Mill Hill remained relatively undeveloped during the first decades of the 19th century. During this time it was not yet part of the City of Trenton. In 1840, the entire area was incorporated as South Trenton and then into the City of Trenton in 1851. The name Mill Hill was applied to the area at least as early as 1821.

Mill Hill grew rapidly during the 19th century as Trenton grew into an industrial center of some note. The Roebling steelworks made the wire cables used to construct most of the major bridges built in the United States, including the Golden Gate Bridge and George Washington Bridge. Trenton was also the principal center of the pottery and ceramic industry in the United States.  The Mercer Street Friends Center, a Quaker meeting house at 151 Mercer Street, was completed in 1858.

The population of Mill Hill swelled rapidly, enhanced by immigration. By 1920, 52% of the city's population was foreign-born.

During the Great Depression, Trenton started to decline. By 1953 Roebling Steel was one of Trenton's last great manufacturers to be sold to another company and then closed.

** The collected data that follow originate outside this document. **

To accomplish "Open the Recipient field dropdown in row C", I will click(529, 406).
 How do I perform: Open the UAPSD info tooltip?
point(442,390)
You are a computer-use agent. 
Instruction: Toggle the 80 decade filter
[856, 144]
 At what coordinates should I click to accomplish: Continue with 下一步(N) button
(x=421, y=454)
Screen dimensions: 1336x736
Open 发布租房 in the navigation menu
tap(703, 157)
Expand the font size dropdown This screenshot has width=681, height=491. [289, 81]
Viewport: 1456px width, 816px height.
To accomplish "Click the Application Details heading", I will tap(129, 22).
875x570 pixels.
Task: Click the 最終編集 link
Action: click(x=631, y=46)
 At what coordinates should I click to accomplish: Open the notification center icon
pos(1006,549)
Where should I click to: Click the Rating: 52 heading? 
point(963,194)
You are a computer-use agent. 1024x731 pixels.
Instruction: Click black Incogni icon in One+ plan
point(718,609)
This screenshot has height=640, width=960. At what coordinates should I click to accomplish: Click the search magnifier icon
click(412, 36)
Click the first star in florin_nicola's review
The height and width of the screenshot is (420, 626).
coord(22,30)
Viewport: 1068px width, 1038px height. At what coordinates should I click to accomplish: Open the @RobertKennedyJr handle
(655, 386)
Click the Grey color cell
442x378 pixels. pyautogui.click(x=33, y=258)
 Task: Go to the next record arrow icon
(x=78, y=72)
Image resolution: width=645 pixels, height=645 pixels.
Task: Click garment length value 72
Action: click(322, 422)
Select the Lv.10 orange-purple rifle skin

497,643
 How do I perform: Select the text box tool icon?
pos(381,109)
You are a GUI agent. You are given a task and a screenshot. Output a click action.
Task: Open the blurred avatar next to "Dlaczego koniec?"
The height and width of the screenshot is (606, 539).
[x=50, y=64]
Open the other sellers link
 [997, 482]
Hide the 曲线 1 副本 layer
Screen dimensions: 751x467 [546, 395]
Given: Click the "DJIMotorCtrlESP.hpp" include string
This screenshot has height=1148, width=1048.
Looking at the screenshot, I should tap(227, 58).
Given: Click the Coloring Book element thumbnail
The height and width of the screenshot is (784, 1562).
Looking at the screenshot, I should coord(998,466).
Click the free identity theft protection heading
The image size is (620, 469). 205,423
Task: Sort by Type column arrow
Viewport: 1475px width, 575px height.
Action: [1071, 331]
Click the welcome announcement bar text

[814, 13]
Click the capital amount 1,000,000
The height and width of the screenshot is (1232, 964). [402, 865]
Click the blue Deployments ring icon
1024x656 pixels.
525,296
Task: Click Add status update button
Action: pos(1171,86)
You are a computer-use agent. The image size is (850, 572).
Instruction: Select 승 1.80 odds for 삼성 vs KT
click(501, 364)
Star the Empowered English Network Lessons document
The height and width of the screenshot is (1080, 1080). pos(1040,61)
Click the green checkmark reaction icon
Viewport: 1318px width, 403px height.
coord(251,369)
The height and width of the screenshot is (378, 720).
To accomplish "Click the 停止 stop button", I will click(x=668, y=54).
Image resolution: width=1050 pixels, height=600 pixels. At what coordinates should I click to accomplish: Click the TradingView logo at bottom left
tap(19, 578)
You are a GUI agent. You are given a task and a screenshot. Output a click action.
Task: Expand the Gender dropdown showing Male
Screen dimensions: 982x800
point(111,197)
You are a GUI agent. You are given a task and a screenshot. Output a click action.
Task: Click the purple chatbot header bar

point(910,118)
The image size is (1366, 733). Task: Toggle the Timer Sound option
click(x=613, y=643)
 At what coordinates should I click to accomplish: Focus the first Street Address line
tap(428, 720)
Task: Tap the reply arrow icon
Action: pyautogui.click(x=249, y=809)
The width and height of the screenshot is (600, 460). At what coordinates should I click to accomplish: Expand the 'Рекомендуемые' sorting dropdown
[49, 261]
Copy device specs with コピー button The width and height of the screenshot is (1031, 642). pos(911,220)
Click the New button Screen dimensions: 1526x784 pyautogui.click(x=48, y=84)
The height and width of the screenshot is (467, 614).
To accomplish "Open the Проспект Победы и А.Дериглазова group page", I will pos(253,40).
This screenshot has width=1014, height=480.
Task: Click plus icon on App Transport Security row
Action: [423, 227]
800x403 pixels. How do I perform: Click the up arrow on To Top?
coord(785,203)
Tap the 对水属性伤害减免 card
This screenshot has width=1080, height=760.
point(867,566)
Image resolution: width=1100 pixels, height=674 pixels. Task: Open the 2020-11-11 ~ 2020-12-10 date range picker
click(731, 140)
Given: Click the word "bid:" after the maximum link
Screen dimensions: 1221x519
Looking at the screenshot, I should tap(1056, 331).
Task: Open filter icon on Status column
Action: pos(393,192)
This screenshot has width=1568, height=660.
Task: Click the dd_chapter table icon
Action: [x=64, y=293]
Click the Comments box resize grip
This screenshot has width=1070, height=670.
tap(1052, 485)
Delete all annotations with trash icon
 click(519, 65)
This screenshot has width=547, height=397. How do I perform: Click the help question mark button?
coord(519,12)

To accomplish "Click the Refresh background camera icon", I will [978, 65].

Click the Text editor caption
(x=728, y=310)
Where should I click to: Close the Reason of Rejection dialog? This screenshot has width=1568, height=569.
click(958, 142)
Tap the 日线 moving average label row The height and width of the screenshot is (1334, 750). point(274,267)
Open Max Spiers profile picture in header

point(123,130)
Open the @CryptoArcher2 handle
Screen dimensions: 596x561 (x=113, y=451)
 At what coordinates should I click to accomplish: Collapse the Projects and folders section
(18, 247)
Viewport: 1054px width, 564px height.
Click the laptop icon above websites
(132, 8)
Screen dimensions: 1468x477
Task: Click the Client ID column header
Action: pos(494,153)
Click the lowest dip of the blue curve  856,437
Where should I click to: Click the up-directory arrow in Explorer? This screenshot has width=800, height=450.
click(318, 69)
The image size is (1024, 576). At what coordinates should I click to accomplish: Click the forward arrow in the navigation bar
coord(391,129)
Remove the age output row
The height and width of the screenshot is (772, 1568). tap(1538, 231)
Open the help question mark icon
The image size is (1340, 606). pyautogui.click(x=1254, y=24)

Since the early 1980s, Mill Hill has been undergoing a revitalization. This was enabled by a redevelopment plan that aims to convert Mill Hill into a latter-day "Georgetown". Instead of replacing the historical fabric of the area, the buildings were to be preserved and renovated. The red brick row-houses - constructed in the late 19th century - have been restored, in many cases being converted back to single-family homes (many had been converted to multi-family rental properties during less prosperous times). In a symbolic act that ended up carrying significant weight for the neighborhood, the then Mayor of Trenton, Arthur J. Holland, moved his family to 138 Mercer Street in 1964. "Mayor Arthur Holland and his young wife were idealistic newlyweds with a baby daughter in 1964 when they decided to restore a house in Trenton's crumbling, if historic, Mill Hill neighborhood." The restoration of the area has proceeded in waves ever since.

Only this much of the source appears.